_To do_: Please set out each line below exactly as it stands, without the images.

(Beginning of Data extract)

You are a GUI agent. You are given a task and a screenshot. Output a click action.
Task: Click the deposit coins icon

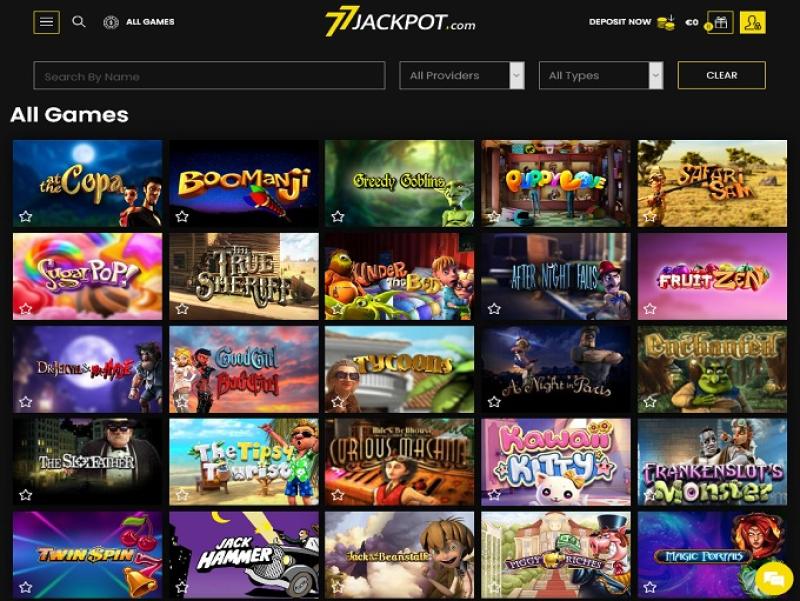pos(666,22)
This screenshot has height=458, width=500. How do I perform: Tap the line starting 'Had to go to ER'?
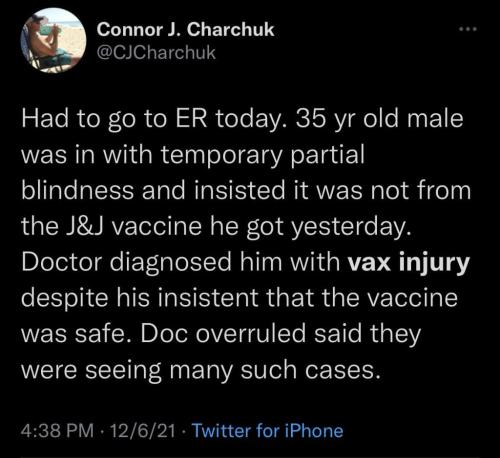point(242,119)
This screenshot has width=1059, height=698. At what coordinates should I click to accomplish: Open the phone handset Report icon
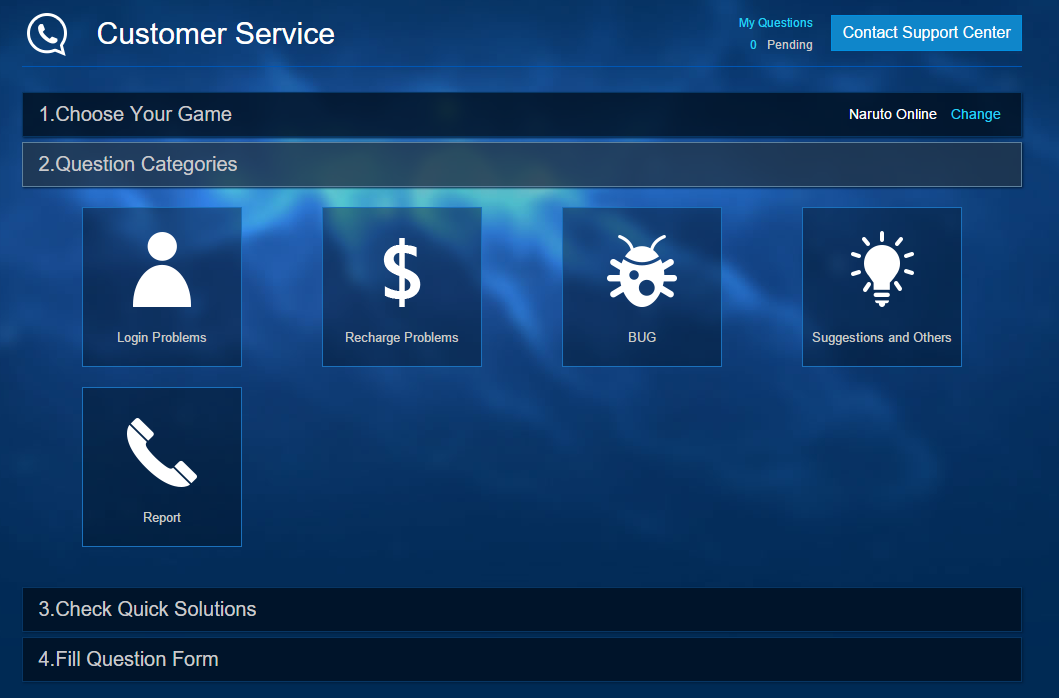coord(162,452)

(End of Data extract)

_Response_:
You are a GUI agent. You are given a task and a screenshot. Output a click action.
Task: Click the deposit coins icon

pos(666,22)
This screenshot has height=458, width=500. How do I perform: Tap the line starting 'Had to go to ER'?
point(242,119)
This screenshot has width=1059, height=698. At what coordinates should I click to accomplish: Open the phone handset Report icon
coord(162,452)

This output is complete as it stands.